2013年10月29日

大妖怪展

〈2013年美術展感想16展目〉
大妖怪展−鬼と妖怪そしてゲゲゲ
会場:三井記念美術館
会期:2013.07.06-09.01
観覧料:¥1,200
図録:未購入

 中世から近世までの妖怪変化の歴史を能面や浮世絵,絵巻,版本などで辿る美術展です。そして,それらの作品から水木しげるの『ゲゲゲの鬼太郎』に繋がる妖怪の系譜を俯瞰するという視点が面白い。妖怪は心底大好きですので,こういった試みは諸手を上げて歓迎いたします。展示総数は前期後期を合わせて全部で110点弱。様々な視点から妖怪を見渡す展示が揃っており,かなり見応えがありました。重要文化財級の展示が多かったのも嬉しいです。基本的にはやはり絵巻や版本に描かれた妖怪像に心惹かれます。
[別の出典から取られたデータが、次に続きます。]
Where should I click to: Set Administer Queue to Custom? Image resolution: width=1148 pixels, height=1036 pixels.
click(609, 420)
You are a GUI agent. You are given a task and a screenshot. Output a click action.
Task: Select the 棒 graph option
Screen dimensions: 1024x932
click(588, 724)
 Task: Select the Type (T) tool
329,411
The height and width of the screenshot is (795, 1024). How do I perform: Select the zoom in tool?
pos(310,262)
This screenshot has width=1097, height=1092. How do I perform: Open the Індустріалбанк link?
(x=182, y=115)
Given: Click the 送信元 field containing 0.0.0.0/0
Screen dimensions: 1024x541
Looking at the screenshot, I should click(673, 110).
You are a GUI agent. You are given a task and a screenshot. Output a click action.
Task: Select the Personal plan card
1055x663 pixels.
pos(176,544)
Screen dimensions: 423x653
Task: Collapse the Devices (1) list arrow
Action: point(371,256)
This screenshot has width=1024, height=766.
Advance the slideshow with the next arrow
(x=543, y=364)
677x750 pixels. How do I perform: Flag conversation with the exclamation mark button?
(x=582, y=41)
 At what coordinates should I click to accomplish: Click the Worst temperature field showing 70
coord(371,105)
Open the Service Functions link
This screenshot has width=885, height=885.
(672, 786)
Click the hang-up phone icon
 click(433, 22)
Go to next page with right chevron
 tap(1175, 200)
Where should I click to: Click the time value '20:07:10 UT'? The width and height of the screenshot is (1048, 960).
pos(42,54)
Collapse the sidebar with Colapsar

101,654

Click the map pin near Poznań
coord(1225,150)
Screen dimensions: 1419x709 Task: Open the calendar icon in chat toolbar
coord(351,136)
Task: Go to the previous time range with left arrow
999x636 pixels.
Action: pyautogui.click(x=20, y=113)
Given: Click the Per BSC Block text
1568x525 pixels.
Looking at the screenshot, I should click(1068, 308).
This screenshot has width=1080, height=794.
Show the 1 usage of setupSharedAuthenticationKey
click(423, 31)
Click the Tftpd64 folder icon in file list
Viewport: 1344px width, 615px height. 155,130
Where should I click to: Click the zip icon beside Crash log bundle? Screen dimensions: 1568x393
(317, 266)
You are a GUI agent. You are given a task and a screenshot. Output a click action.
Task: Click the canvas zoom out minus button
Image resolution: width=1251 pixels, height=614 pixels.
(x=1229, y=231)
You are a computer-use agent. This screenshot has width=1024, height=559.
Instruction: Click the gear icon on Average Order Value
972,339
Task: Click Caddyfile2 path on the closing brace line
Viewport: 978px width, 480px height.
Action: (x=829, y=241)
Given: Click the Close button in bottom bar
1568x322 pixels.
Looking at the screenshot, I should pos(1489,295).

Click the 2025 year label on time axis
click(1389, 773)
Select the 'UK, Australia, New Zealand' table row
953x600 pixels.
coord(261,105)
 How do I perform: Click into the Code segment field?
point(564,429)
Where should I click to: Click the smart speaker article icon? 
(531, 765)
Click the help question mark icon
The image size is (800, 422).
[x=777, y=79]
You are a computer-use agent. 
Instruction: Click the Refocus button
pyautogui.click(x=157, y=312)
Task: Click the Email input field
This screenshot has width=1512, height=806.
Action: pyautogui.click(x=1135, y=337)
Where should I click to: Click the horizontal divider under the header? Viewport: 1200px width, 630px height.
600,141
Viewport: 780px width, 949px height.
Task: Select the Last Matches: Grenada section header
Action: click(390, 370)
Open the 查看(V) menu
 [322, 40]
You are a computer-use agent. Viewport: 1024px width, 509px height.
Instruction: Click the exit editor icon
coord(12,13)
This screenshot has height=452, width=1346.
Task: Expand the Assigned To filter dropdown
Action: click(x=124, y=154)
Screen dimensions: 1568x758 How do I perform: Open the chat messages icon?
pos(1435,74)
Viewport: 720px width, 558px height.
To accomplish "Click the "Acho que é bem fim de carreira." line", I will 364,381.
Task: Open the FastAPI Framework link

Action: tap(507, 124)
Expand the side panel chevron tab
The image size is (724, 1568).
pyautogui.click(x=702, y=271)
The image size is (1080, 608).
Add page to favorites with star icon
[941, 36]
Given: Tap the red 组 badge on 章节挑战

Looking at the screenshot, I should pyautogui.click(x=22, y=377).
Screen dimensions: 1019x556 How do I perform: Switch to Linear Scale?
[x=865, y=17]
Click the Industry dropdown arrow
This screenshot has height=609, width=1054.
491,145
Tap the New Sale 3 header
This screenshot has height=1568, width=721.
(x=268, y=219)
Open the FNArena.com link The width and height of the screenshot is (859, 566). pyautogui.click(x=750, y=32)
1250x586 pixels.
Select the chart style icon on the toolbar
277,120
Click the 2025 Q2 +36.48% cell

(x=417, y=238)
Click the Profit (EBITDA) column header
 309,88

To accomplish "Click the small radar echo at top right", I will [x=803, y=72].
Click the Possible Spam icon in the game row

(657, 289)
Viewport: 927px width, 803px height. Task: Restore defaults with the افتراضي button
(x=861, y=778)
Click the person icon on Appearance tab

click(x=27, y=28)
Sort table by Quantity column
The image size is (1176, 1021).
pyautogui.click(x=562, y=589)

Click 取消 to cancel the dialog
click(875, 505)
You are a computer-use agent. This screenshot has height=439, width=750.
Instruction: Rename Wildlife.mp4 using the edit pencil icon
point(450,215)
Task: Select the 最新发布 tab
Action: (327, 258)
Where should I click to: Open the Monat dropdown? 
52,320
歌川国芳や月岡芳年らの妖怪を題材にした浮世絵も実に楽しい。何度となく鑑賞した作品もありますが,その都度新しい気持ちで楽しめるように思います。他には能面や楽器,雛道具など妖怪に関わる事物が多かったのも特徴的。特に能面はその意味や由来の解説が興味深くありました。能という分野には明るくないので今後の研究課題のひとつとなりそうであります。鳥山石燕の〈百鬼夜行図〉もやはり楽しい。或いは東洋大学附属図書館に収蔵される〈稲生物怪録〉の展示にも心奪われます。妖怪の恐怖というよりも愛嬌を前面に押し出した近世の図案は見ているだけで楽しいのですよね。展示の最後には水木しげるの原画展示もございました。〈がしゃどくろ〉の格好良さがたまりません。〈塗壁〉も素敵であります。妖怪好きとしては心底楽しめる素敵な美術展でありました。改めて自分が妖怪好きであることを実感いたします。この類の美術展は積極的に足を運びたいものであります。また,今回が初めてであった三井記念美術館そのものも好印象。また機会があれば訪れたいと思います。